=== Task material ===
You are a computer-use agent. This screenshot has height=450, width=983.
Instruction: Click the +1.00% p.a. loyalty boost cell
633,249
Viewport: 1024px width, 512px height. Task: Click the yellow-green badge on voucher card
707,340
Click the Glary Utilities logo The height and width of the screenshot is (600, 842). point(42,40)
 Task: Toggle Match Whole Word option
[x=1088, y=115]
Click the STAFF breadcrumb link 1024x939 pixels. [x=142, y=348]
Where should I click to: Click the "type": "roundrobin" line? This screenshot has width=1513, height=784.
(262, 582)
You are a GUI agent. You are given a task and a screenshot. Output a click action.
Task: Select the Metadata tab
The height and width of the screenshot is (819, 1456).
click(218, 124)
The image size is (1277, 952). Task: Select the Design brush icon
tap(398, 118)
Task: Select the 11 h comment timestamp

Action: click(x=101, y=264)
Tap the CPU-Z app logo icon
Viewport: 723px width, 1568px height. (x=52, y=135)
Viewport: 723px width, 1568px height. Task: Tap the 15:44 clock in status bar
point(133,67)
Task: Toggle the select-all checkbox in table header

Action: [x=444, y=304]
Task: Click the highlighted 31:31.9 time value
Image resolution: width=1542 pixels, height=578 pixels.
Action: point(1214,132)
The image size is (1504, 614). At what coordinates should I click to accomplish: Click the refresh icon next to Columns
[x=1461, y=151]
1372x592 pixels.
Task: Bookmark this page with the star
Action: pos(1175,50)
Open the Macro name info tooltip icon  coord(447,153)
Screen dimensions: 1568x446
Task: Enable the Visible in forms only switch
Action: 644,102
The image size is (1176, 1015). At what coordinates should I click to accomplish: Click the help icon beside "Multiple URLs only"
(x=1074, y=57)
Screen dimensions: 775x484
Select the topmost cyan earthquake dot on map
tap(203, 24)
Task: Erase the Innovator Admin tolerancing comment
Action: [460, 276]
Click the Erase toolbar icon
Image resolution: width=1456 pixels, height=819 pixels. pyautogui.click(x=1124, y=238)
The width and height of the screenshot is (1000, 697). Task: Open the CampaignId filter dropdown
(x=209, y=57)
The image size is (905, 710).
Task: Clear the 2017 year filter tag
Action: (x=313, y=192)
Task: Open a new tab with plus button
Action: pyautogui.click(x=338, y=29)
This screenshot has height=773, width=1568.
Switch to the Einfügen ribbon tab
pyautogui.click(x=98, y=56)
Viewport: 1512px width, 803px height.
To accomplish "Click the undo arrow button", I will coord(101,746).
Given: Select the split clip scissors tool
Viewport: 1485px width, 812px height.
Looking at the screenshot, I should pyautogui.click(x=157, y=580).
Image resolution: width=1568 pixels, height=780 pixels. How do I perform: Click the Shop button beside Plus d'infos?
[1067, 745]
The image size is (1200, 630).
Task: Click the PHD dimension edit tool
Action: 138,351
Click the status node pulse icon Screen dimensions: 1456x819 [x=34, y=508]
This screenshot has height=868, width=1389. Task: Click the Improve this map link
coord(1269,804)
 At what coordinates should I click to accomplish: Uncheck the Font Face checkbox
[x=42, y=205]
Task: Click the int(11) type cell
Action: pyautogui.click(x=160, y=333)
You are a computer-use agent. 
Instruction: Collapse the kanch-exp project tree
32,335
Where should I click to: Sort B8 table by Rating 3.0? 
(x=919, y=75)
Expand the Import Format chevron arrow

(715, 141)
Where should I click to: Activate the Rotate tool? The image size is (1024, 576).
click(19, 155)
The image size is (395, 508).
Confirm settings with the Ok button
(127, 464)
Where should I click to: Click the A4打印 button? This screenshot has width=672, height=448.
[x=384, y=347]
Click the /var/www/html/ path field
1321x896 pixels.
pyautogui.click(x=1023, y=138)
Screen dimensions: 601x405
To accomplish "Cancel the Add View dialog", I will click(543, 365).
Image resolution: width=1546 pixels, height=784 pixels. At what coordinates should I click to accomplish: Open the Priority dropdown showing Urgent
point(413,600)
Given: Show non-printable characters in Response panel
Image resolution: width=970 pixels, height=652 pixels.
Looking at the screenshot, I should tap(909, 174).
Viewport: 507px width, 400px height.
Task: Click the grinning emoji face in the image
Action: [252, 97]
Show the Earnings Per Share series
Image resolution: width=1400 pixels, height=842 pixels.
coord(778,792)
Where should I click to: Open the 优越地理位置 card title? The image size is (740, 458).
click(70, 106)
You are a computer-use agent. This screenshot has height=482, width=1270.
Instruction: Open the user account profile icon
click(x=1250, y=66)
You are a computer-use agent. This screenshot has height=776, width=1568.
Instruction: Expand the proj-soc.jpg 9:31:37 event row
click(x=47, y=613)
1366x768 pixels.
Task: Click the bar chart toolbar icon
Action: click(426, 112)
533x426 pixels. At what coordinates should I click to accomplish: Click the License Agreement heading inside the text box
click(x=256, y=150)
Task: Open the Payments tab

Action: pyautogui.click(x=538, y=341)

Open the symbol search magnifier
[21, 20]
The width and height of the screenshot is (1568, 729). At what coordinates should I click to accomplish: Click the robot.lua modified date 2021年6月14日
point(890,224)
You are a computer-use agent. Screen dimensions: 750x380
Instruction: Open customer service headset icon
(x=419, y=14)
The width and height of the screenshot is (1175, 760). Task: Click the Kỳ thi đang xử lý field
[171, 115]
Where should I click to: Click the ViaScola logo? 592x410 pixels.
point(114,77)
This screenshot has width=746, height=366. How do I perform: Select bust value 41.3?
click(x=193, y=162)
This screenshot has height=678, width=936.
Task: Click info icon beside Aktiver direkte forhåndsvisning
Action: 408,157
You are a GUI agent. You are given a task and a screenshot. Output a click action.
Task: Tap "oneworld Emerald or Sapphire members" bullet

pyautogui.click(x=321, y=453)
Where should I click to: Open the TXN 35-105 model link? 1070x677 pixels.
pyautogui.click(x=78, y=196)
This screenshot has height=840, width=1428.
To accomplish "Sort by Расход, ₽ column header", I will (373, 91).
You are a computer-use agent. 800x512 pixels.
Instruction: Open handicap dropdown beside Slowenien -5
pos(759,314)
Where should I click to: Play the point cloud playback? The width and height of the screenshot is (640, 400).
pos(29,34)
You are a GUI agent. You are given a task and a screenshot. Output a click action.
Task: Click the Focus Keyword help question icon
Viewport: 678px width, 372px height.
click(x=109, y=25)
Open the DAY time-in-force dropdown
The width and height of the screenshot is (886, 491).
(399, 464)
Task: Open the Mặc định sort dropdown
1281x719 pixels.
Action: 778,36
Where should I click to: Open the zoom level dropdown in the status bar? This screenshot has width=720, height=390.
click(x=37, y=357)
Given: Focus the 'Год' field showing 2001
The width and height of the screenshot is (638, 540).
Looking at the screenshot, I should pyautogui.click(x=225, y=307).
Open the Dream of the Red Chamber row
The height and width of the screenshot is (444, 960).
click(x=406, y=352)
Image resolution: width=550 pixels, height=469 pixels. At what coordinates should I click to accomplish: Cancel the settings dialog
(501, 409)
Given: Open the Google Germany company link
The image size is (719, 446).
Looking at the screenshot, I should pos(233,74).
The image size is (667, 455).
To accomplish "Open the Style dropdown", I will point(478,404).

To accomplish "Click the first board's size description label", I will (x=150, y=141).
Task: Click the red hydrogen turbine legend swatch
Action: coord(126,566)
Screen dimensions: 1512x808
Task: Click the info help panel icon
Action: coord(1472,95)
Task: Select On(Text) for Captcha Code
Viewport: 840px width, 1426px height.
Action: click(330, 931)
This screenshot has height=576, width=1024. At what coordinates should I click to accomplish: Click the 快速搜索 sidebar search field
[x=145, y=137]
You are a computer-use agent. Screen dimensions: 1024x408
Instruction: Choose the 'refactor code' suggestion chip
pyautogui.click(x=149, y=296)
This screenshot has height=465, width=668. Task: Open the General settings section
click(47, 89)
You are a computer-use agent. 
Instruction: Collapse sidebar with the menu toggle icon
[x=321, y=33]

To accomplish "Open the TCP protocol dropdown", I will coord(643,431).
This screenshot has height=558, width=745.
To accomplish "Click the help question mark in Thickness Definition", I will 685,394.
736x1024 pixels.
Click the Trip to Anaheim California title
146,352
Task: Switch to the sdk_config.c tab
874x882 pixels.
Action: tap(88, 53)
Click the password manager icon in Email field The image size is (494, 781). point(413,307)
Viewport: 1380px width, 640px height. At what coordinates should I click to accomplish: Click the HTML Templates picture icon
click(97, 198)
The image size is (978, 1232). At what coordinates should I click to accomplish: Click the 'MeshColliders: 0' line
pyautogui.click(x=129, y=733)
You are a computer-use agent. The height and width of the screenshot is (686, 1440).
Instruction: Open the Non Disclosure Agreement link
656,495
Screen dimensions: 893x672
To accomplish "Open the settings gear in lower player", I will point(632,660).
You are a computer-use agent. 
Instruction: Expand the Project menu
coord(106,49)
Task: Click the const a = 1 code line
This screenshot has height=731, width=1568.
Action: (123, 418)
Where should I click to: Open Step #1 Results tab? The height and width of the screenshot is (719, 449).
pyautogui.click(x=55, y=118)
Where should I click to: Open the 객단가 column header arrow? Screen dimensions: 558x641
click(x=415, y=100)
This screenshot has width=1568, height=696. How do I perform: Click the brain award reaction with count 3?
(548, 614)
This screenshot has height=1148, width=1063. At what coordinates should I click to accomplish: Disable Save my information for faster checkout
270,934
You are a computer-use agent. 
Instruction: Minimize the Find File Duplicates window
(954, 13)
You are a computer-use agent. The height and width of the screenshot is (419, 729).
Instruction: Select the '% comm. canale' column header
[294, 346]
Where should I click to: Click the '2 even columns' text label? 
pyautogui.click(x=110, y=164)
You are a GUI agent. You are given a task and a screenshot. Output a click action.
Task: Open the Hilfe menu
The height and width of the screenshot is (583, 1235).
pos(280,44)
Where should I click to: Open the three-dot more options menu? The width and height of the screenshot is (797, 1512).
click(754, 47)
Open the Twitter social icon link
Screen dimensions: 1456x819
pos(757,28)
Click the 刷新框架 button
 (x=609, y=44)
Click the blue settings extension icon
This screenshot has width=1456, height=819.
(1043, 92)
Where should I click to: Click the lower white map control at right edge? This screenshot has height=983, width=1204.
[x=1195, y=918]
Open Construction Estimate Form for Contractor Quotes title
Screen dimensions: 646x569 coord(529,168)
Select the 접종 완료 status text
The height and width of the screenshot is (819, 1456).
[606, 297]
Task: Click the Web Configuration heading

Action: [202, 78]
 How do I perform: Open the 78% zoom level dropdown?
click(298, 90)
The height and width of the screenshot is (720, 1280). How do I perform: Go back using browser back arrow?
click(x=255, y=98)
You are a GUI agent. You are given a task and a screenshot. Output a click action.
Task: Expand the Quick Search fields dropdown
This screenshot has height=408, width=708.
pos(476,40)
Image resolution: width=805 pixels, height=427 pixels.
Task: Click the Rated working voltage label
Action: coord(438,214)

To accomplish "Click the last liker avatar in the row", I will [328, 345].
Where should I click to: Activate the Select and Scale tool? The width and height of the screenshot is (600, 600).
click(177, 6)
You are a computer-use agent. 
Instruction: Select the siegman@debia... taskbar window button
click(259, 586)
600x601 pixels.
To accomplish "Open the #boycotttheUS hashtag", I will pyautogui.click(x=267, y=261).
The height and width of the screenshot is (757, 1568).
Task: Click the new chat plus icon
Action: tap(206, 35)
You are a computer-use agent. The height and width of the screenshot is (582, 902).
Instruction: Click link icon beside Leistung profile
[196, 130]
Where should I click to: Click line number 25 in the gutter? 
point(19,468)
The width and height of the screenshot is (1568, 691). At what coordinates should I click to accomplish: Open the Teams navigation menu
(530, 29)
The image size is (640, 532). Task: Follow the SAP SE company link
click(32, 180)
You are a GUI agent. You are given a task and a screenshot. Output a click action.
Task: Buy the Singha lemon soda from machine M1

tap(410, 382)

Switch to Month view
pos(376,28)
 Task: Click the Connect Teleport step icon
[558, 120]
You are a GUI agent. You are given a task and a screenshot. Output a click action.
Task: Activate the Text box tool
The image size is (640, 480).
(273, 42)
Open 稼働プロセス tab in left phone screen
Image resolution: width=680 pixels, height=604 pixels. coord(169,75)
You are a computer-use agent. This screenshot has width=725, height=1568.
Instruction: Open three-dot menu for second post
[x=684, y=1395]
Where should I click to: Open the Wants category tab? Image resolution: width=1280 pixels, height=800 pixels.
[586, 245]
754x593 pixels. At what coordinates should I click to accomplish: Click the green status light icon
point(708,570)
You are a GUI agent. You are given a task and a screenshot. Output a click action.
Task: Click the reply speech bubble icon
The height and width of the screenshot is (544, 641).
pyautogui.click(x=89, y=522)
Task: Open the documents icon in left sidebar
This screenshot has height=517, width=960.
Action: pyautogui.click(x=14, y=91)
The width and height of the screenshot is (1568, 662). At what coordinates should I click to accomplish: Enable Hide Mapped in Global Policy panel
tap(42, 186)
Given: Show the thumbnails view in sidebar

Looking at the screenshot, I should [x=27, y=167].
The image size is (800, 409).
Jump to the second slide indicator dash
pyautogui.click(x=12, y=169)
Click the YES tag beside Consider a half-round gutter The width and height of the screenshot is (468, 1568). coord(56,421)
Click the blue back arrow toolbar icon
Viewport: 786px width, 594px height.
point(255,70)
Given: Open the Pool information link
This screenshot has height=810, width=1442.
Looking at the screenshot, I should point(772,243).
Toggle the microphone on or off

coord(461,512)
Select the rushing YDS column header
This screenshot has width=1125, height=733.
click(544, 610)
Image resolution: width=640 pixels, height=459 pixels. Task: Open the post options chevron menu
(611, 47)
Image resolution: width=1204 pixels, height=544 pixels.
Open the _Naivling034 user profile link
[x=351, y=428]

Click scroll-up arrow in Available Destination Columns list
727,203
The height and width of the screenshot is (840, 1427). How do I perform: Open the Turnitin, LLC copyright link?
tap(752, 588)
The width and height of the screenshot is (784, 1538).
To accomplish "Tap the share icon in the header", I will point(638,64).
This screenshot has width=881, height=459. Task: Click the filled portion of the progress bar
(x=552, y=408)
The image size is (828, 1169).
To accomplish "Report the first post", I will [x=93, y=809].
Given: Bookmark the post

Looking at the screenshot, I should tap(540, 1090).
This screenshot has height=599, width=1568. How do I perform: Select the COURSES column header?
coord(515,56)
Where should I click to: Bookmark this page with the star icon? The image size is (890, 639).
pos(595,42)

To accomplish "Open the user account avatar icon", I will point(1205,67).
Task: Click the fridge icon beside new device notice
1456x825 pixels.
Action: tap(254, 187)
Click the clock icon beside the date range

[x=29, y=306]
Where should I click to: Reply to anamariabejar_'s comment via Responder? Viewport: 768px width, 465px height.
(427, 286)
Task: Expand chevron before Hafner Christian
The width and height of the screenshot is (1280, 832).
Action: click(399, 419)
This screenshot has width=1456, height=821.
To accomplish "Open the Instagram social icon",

=== What is being asked ===
Count how many lines in the items above contain the word "post", and reply with only that number.

=== Solved exercise ===
4